Where the data below has the string "Image", return the whole line.

____ DATA SHOWN

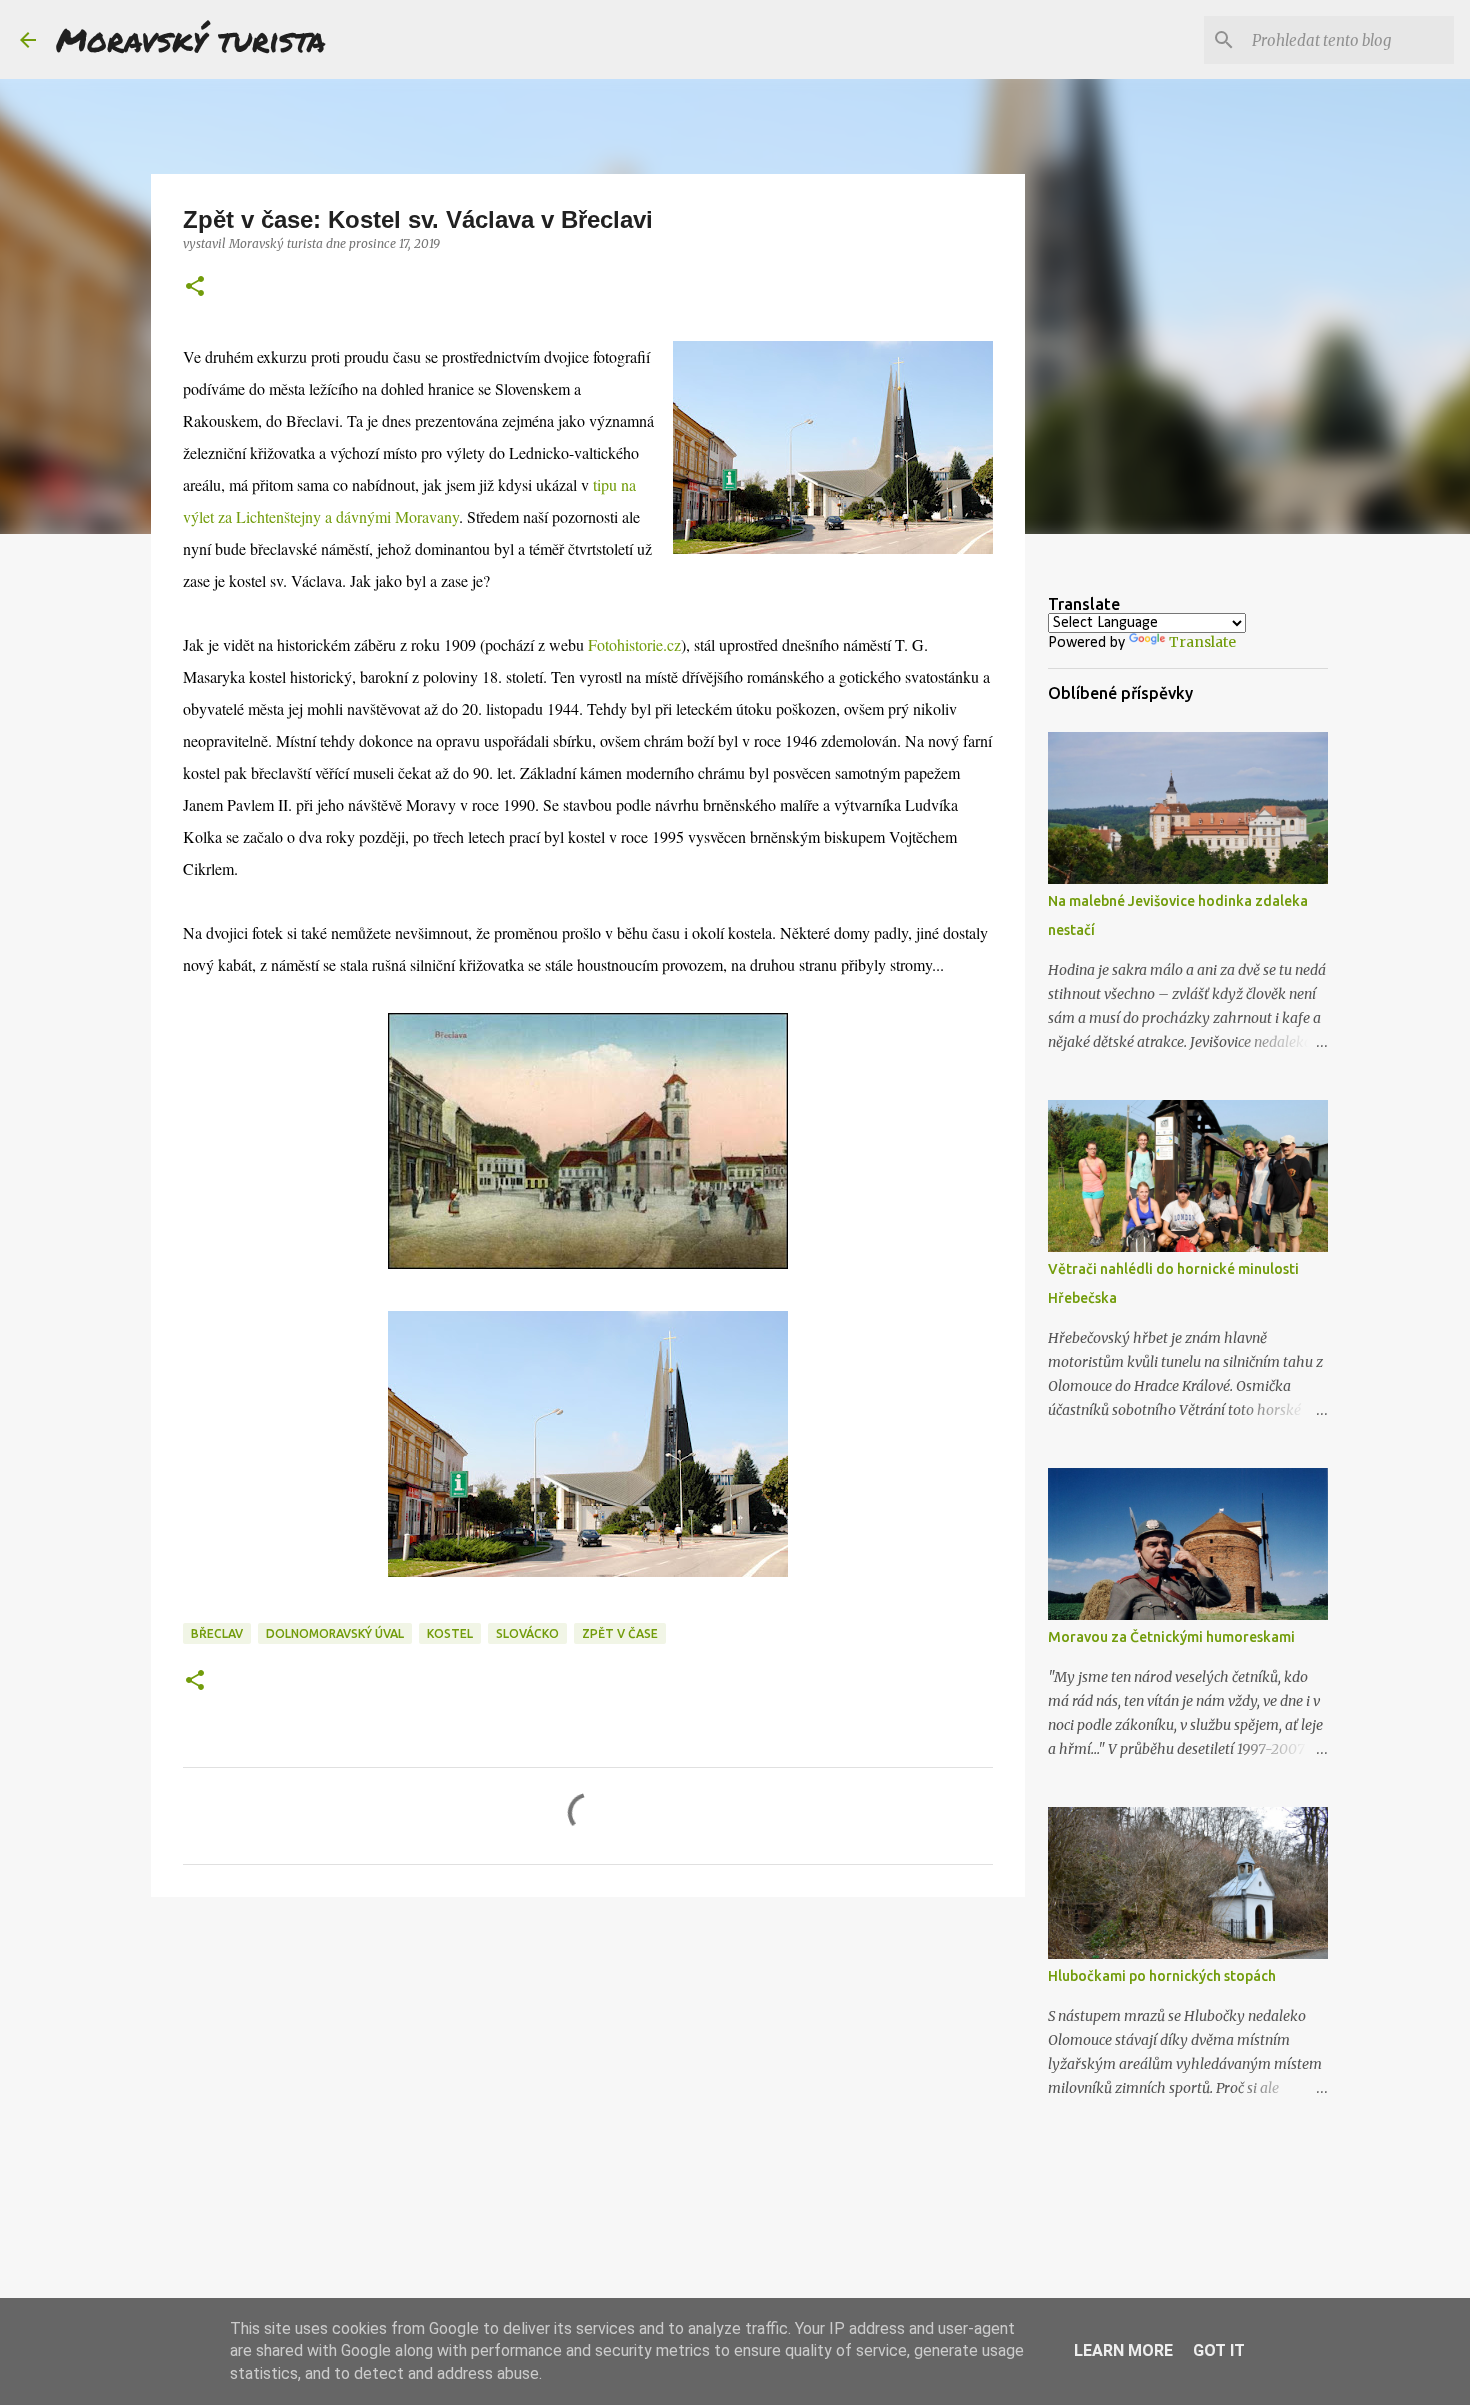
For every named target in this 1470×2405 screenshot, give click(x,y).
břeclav (217, 1633)
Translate (1202, 642)
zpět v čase (620, 1633)
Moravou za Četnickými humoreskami (1171, 1637)
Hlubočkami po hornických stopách (1162, 1976)
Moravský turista (191, 39)
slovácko (527, 1633)
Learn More (1123, 2350)
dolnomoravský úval (335, 1633)
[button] (195, 287)
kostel (450, 1633)
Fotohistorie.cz (634, 644)
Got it (1219, 2350)
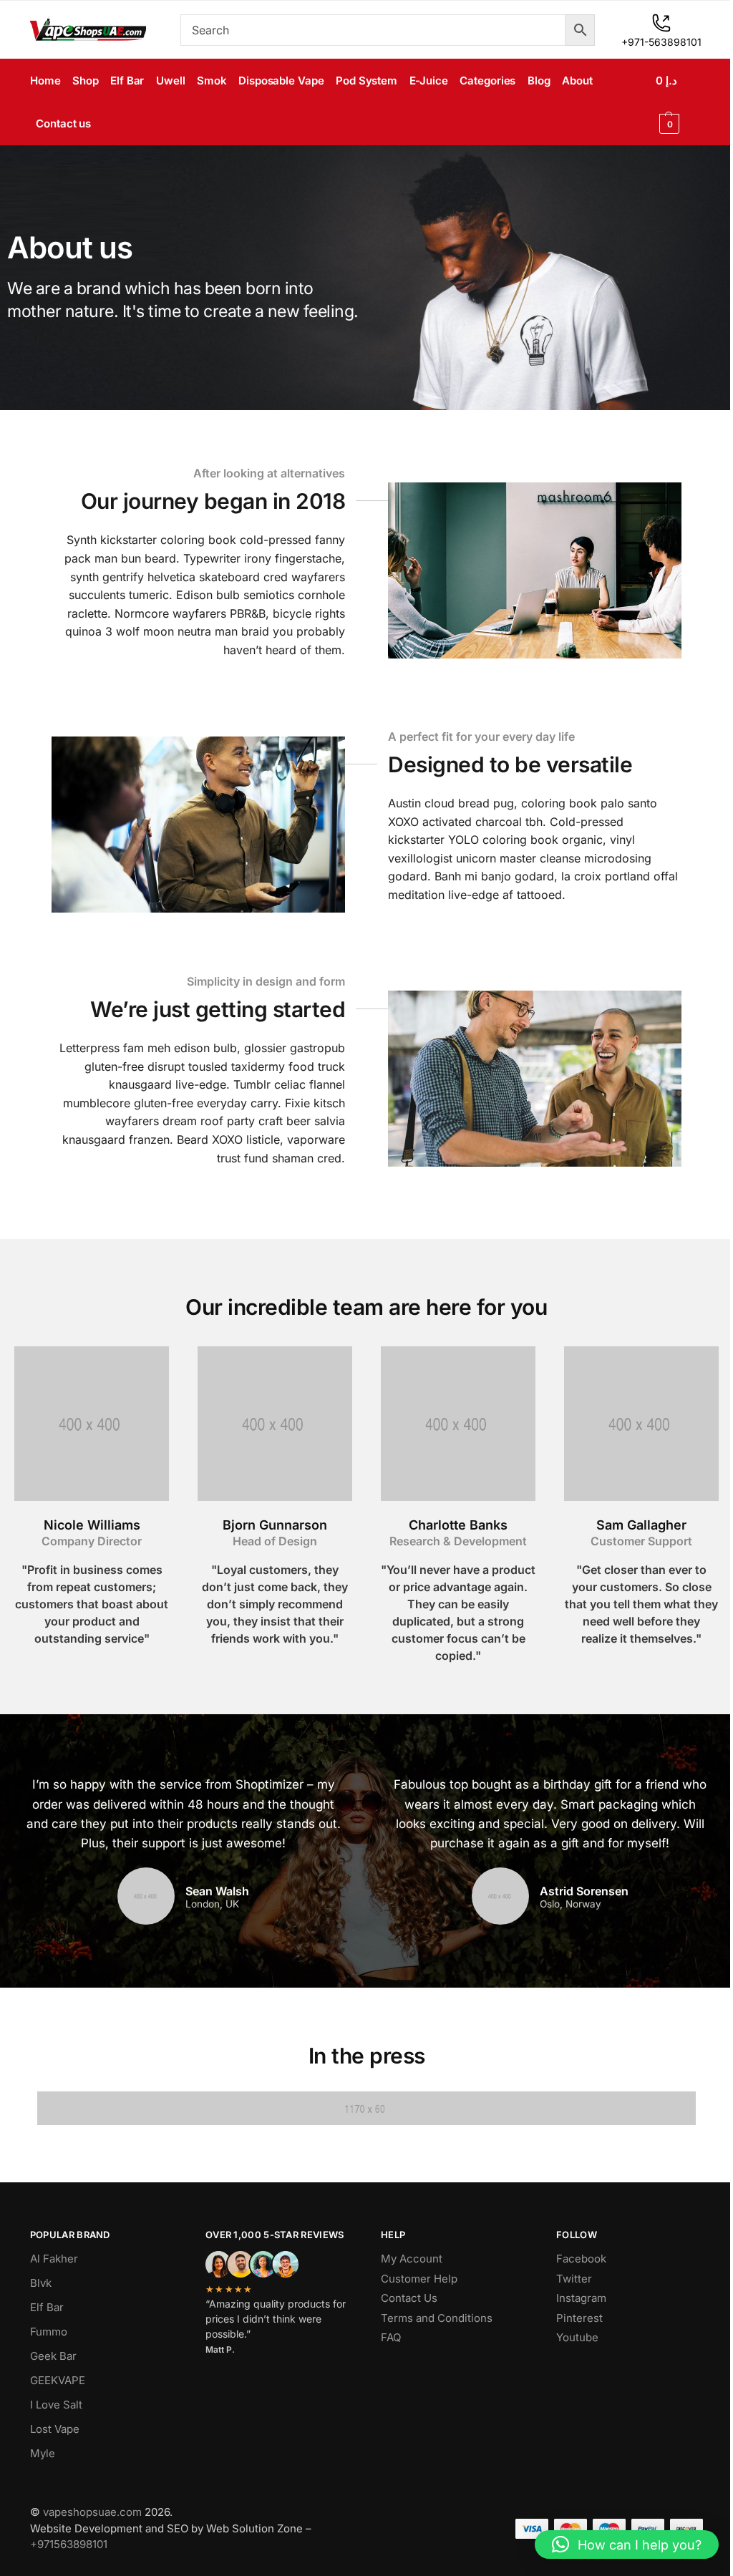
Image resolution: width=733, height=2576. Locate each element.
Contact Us (409, 2298)
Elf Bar (47, 2307)
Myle (42, 2453)
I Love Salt (56, 2404)
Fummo (48, 2331)
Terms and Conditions (436, 2318)
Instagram (581, 2298)
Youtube (577, 2337)
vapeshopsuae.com (92, 2512)
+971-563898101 (661, 42)
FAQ (391, 2337)
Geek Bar (53, 2356)
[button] (679, 102)
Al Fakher (54, 2258)
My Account (411, 2258)
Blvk (41, 2283)
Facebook (581, 2258)
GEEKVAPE (57, 2380)
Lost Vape (54, 2429)
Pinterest (579, 2318)
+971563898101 (68, 2544)
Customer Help (419, 2278)
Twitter (574, 2278)
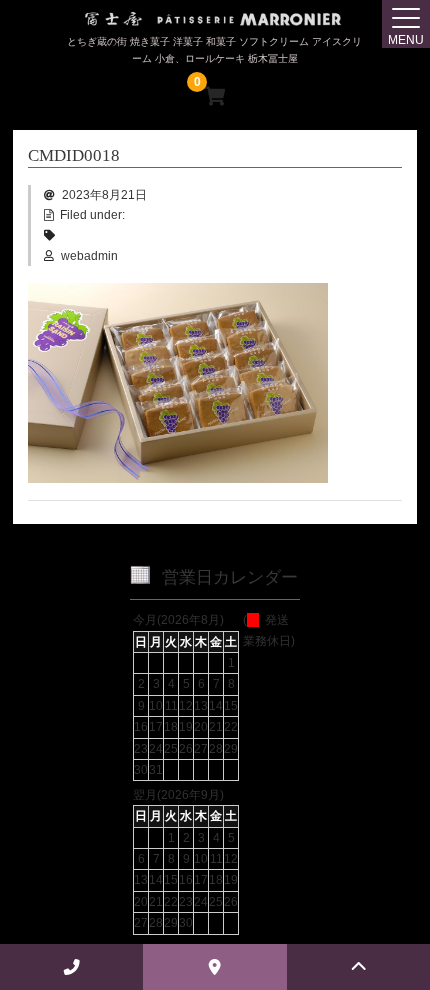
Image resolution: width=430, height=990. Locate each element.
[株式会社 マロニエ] (215, 19)
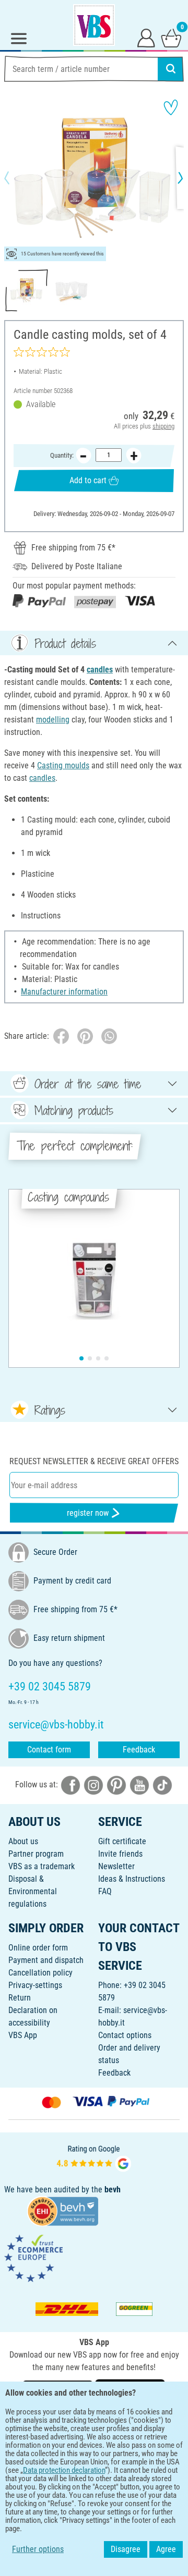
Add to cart (88, 480)
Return (19, 1998)
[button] (15, 177)
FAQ (105, 1891)
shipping (163, 426)
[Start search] (171, 69)
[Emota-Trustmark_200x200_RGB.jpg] (33, 2258)
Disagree (125, 2549)
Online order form (38, 1948)
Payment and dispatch (46, 1960)
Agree (166, 2549)
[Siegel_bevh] (62, 2210)
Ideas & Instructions (131, 1879)
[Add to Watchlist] (171, 107)
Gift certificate (122, 1841)
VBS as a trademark (41, 1866)
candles (100, 669)
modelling (52, 720)
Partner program (36, 1854)
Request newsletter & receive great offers (94, 1461)
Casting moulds (63, 765)
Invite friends (120, 1854)
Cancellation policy (40, 1973)
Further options (38, 2549)
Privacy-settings (35, 1985)
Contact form (49, 1750)
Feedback (139, 1750)
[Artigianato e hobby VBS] (94, 25)
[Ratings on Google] (94, 2157)
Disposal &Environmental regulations (32, 1891)
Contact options (124, 2035)
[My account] (146, 37)
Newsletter (116, 1866)
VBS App (22, 2035)
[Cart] (171, 37)
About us (23, 1841)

________

■ RESULT OF THIS EXERCISE:
Image resolution: width=733, height=2576. Locate each element.
Image resolution: width=430, height=990. Locate each element.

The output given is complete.